Be a Good Guy and 11 Other Dating Lessons My Sons Need to Know

Dear Sons —

I know we’ve talked a lot about dating before (even when you didn’t ask my opinion), but I wanted to give you your handy-dandy written “Guide” in case you are ever wondering what I would tell you and I’m not around.

 Mom’s Guide to Dating (for Sons)

Don’t roll your eyes.

12 dating lessons from mom to teen son

Here goes:

1. Don’t be a jerk. You heard me. If I find out that you are treating your significant other badly, I will kick your ass.

2. Don’t be a doormat. This is not the opposite of being an asshole. Don’t always give in to your significant other just to keep the peace. If she wants to see Star Wars and you want to see Inside Out make an argument for why you should pick the movie this time. Or compromise — there’s nothing wrong with compromise. If she insists that you always give in — move on. Don’t sell your soul.
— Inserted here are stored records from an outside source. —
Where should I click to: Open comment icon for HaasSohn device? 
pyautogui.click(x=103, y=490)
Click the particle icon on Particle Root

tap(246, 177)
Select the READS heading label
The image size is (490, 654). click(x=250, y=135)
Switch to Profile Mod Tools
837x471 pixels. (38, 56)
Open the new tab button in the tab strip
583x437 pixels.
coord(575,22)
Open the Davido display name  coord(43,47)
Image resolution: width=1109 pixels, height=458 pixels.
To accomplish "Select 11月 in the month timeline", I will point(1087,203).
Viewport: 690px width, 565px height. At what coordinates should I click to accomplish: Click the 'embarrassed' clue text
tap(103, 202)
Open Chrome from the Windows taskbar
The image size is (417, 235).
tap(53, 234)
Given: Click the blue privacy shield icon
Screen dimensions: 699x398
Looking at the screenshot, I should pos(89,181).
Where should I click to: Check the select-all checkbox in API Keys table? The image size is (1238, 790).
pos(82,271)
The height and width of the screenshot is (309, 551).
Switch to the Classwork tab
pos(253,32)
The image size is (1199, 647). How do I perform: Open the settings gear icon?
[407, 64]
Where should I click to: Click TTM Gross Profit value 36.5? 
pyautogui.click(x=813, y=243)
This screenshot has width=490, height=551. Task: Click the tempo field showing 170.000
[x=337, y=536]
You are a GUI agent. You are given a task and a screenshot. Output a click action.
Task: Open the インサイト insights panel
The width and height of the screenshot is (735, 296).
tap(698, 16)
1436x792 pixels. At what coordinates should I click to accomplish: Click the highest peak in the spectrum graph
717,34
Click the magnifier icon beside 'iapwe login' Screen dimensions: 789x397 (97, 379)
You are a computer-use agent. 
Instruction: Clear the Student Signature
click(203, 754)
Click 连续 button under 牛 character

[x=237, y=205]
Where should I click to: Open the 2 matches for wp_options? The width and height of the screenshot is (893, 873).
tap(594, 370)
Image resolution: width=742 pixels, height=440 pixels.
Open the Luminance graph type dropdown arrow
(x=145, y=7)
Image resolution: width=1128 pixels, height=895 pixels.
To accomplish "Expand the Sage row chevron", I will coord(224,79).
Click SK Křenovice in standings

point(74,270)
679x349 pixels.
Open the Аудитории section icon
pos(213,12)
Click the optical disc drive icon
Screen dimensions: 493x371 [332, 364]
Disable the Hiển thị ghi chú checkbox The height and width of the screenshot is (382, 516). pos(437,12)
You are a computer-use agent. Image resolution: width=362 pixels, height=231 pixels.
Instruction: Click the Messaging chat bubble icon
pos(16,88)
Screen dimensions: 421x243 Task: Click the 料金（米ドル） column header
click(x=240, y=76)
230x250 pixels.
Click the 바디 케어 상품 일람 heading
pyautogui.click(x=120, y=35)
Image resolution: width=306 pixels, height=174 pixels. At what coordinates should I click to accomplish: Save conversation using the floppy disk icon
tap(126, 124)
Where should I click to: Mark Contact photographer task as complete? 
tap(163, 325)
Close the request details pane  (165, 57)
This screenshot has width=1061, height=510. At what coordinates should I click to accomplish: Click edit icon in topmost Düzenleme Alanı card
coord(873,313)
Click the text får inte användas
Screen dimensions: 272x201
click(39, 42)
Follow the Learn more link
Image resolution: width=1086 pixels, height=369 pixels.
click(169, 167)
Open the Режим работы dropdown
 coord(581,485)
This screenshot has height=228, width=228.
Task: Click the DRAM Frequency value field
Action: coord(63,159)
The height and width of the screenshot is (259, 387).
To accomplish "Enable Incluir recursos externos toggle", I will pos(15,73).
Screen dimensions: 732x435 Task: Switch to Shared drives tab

3. Move forward at a mutually agreed pace. No one should dictate how quickly a relationship progresses. Both parties need to be comfortable.

4. Laugh — a lot. Not at her (or anyone, for that matter), but with her. Remember, if you guys can’t laugh at the stuff that makes each of you smile — move on.

5. Don’t let Hallmark be your guide for gift giving. I personally hate Valentine’s Day (as you know). Your father has not been allowed to give me a gift on Valentine’s Day for the 25 years we’ve been married. Sure, for a few years, he tried to give me flowers the day after Valentine’s Day, but, no…just didn’t.

One caveat: if the person you are dating LOVES Valentine’s Day or Sweetest Day or any of the other made-up holidays (yes, I’m holding back a comment), you should acknowledge the day with something (just remember that the florists jack up the prices on Valentine’s Day so don’t blow a paycheck on a dozen red roses – especially if she is demanding them). Remember, it’s the thought that counts.

6. It’s the little things that matter. I swear.

7. Find someone who likes to do the stuff you like (but not necessarily everything you like to do – see #8 below). Your dad and I bonded over Chicago Blackhawks hockey, horse racing, and eating out. It was a great place to start.

8. Have separate interests (this is not the opposite of #7 above). Remember, you are separate people. I do know couples who do EVERYTHING together and haven’t killed each other – yet. These are the outliers. It’s good to have separate interests – it gives you something to talk about and something to share — occasionally — with the person you are dating.

9. DO NOT alienate your friends (make sure your girlfriend doesn’t alienate hers either). I lost many friends over the years to the “I’m dating someone, and I need to spend every waking moment with him/her because that’s what couples do.”

Ugh. If your dad and I didn’t have our friends around, I’m not sure if we could have been together this long. Sure, your dad and I do a lot together. Still, I also like going to the theater (he only like musicals), running (he HATES running), dancing (he can’t dance), and over-analyzing just about everything (he has no patience). Similarly, I have zero interest in playing poker in Vegas, watching European soccer, and skiing. That’s what our friends are for.

10. Apologize when you do or say something stupid. No one is perfect, and mistakes will be made. Just don’t make it a pattern of do-something-stupid-apologize-later. Then you are just being an asshole (see #1 above). Also, if you are dating someone stuck in that pattern — move on.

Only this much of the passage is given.